I inherited a few hundred CSVs I'd like to import into pandas dataframes. They are formatted like so:
username;date;retweets;favorites;text;geo;mentions;hashtags;id;permalink
;2011-03-02 11:04;0;0;"ICYMI: "What you have is 87 people who have common goals of working for [the] next generation; that’s why our...";;;;"42993734165594112";https://twitter.com/AustinScottGA08/status/42993734165594112
;2014-02-25 10:38;3;0;"Will be asking tough questions of #IRS at 2/26 FSGG hearing; supporting bills to make agency more accountable.";;;#IRS;"438352361812426752";https://twitter.com/AnderCrenshaw/status/438352361812426752
;2017-06-14 12:39;4;6;"Thank you to the brave men and women who have answered the call to defend our great nation. Happy 242nd Birthday @USArmy ! #ArmyBDay pic.twitter.com/brBYCOLBJZ";;@USArmy;#ArmyBDay;"875045042758369281";https://twitter.com/AustinScottGA08/status/875045042758369281
To pull that into a pandas dataframe, I tried:
tweets = pd.read_csv(file, header=0, sep=';', parse_dates = True)
and got this error:
ParserError: Error tokenizing data. C error: Expected 10 fields in line 1, saw 11
I assume that's because there's an unescaped quote inside the field
ICYMI: "What you have is 87 people who have common goals of working for [the] next generation; that’s why our...
So, I tried
tweets = pd.read_csv(file, header=0, sep=';', parse_dates = True, quoting=csv.QUOTE_NONE)

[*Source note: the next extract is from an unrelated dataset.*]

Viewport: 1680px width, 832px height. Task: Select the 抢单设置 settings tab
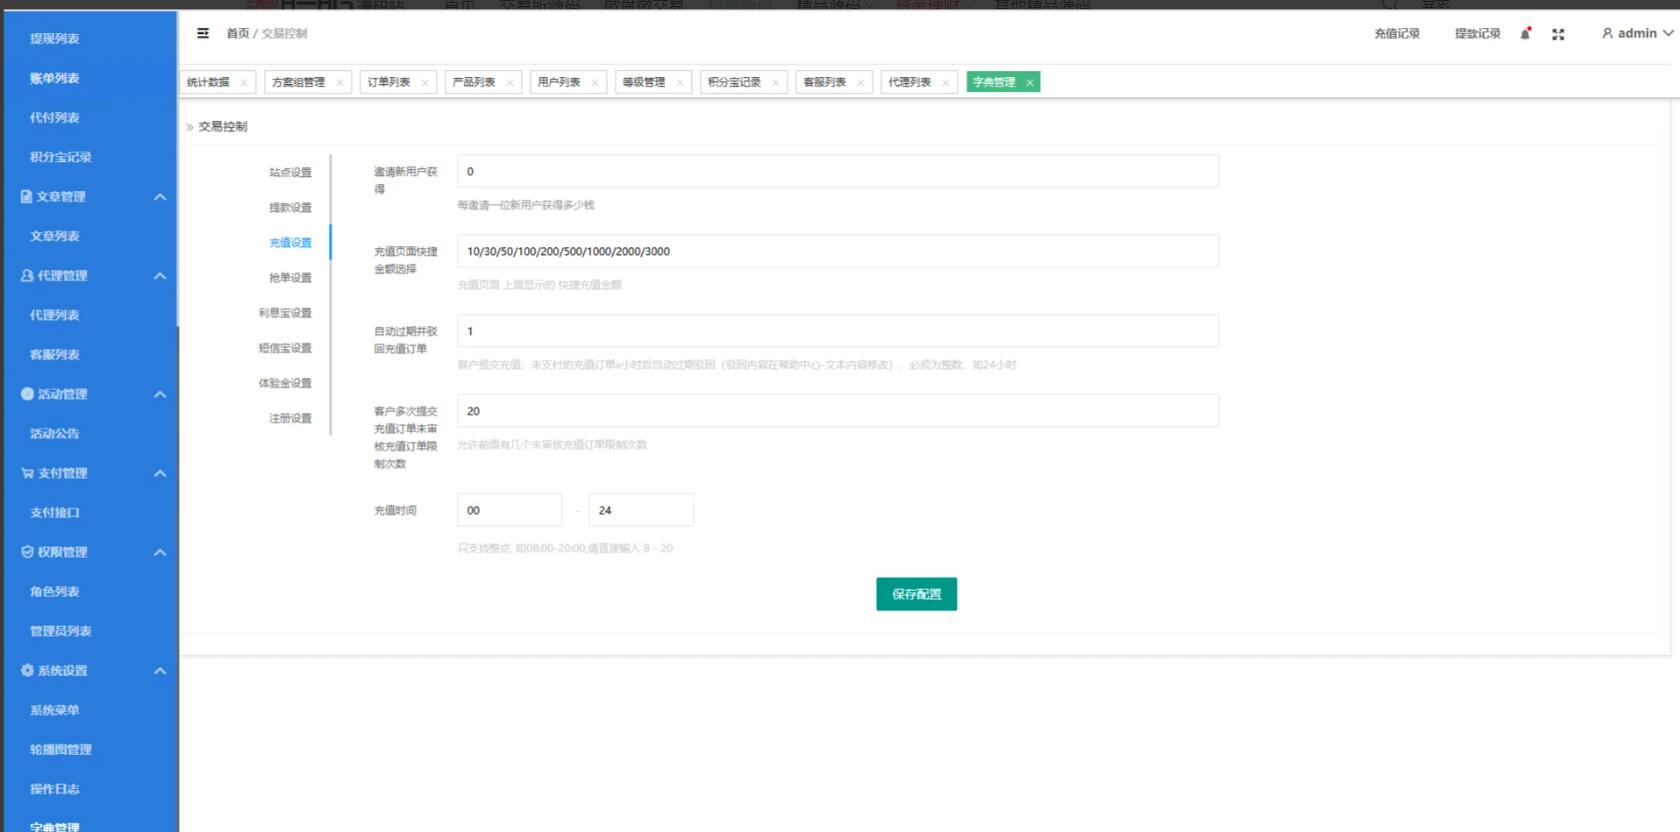tap(290, 278)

and get a new error (I assume because there are ; in the field):
Will be asking tough questions of #IRS at 2/26 FSGG hearing; supporting bills to make agency more accountable. http:// tinyurl.com/n8ozeg5
ParserError: Error tokenizing data. C error: Expected 10 fields in line 2, saw 11
I can't regenerate these CSV files. What I'm wondering is, how can I preprocess/fix them so that they are properly formatted (i.e., escape quotes within fields)? Or, is there a way to read them into a dataframe directly even with unescaped quotes?